## Supervised Learning: Regression Models and Performance Metrics

Question 1 : What is Simple Linear Regression (SLR)? Explain its purpose

* Simple Linear Regression (SLR) is a statistical method used to study the relationship between two continuous variables — one independent variable (X) and one dependent variable (Y).
It helps us understand how the dependent variable changes when the independent variable changes.

* The relationship between X and Y is represented by a straight line, called the regression line, given by the equation:
* **Y=β0​+β1​X+ε**

Where:

* Y = Dependent variable (the one we want to predict)

* X = Independent variable (the predictor)

* β₀ = Intercept (value of Y when X = 0)

* β₁ = Slope (rate of change of Y for a one-unit change in X)

* ε = Error term (difference between actual and predicted values)

**Example:**
* Suppose we want to predict a student’s marks (Y) based on the number of study hours (X). If the regression equation is

* **Marks=20+5×(StudyHours)**

* it means that for every 1 extra hour of study, marks increase by 5 on average.

* **Purpose of Simple Linear Regression:**
* The main purposes of SLR are:

* **Prediction:**

* To predict the value of one variable based on another.

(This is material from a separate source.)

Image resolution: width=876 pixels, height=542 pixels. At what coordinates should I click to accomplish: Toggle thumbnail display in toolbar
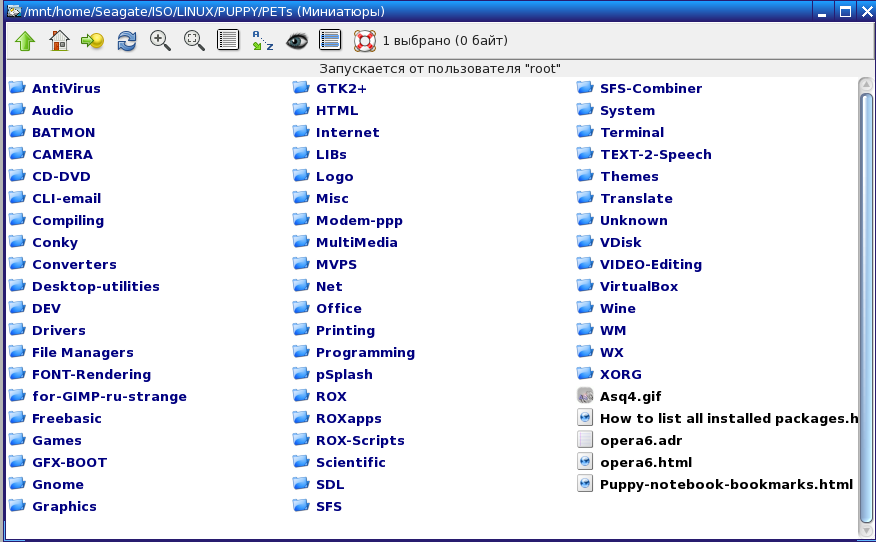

* Example: Predict sales based on advertising expenditure.

* **Understanding Relationships:**

* To measure how strongly two variables are related and in which direction (positive or negative).

* **Trend Analysis:**

* To find trends or patterns in data over time.

* **Decision Making:**

* Helps businesses, researchers, and analysts make data-driven decisions.

Question 2: What are the key assumptions of Simple Linear Regression?

* Simple Linear Regression (SLR) is based on certain key assumptions to ensure that the model gives accurate and reliable results.
If these assumptions are violated, the predictions and interpretations of the model may not be valid.

* **1. Linearity:**

* There should be a linear relationship between the independent variable (X) and the dependent variable (Y).

* The change in Y should be proportional to the change in X.

 **Example:**
* If study hours increase, marks should increase (or decrease) in a roughly straight-line pattern.

* **2. Independence of Errors:**

* The residuals (errors) should be independent of each other.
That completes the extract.